* TASK STATEMENT *
With the pictures removed, reproduce exactly the lines from the one that contains "Click the Storage Pool icon" through the last line of the entries below.

---------------

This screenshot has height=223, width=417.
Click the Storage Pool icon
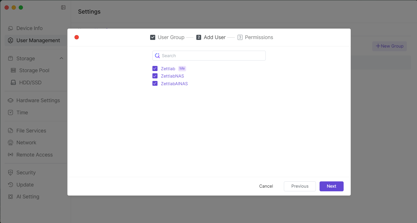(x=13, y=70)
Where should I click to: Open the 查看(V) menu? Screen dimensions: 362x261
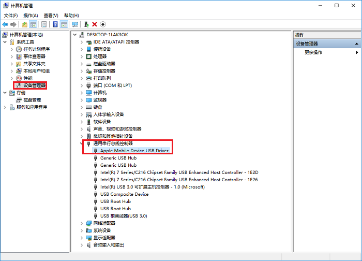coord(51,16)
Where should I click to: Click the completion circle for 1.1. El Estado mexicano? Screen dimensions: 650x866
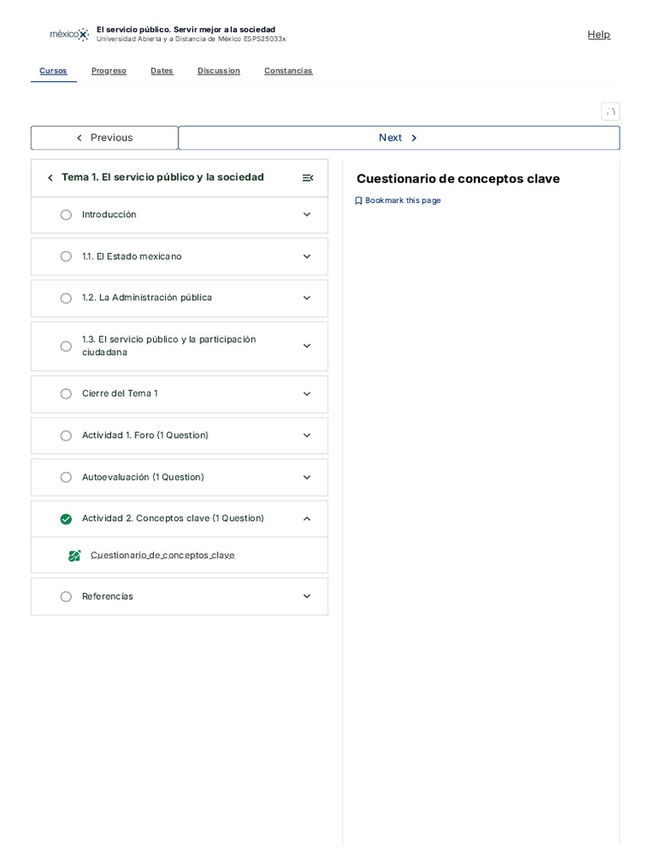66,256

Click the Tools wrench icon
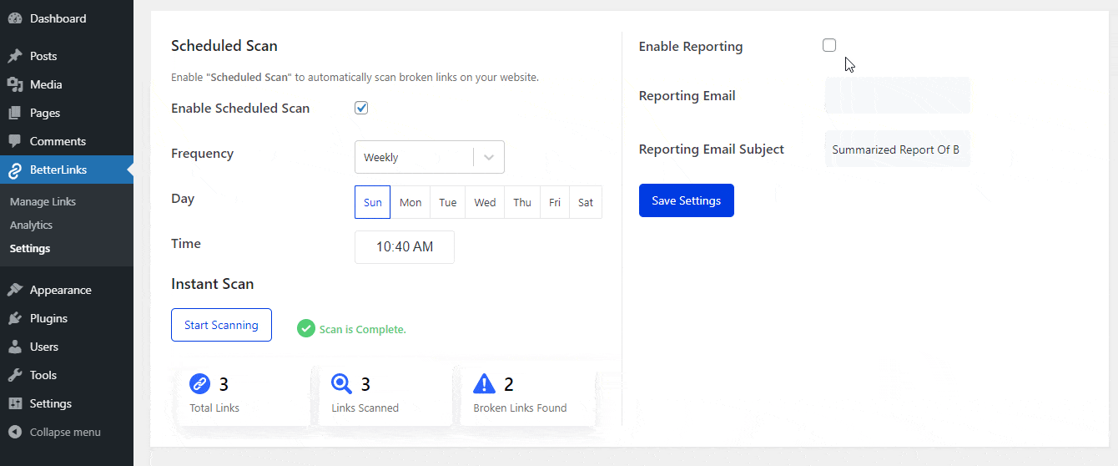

---------------

* EXERCISE RESPONSE *
Click the Storage Pool icon
(x=13, y=70)
Where should I click to: Open the 查看(V) menu? Screen dimensions: 362x261
coord(51,16)
Where should I click to: Click the completion circle for 1.1. El Estado mexicano? Screen dimensions: 650x866
66,256

Click the Tools wrench icon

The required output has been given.